PROBLEM DETAILS: Working from the line that contains "新聞 (521, 85)" down to the last line below, repeat each line exactly.
====== DATA RECORDS ======
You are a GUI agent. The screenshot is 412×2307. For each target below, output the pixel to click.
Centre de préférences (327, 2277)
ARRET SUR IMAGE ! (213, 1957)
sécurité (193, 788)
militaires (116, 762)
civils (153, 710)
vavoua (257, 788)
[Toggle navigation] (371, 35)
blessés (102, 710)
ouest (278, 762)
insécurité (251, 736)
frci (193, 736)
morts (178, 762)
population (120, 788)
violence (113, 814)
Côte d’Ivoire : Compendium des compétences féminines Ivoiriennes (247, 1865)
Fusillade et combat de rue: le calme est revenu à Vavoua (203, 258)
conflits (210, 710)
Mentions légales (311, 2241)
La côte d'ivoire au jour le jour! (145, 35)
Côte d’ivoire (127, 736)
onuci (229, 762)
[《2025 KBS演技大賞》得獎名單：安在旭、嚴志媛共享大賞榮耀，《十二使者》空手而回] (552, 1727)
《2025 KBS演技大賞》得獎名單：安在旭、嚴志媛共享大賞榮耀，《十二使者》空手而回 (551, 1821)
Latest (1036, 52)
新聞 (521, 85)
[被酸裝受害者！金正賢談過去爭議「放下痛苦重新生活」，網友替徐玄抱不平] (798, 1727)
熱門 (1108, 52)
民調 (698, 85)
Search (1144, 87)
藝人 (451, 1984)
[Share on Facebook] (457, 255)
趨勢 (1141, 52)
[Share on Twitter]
======
WRITTEN SOLUTION:
新聞 (521, 85)
[被酸裝受害者！金正賢談過去爭議「放下痛苦重新生活」，網友替徐玄抱不平] (798, 1727)
熱門 (1108, 52)
民調 (698, 85)
Search (1144, 87)
藝人 (451, 1984)
[Share on Facebook] (457, 255)
趨勢 (1141, 52)
[Share on Twitter]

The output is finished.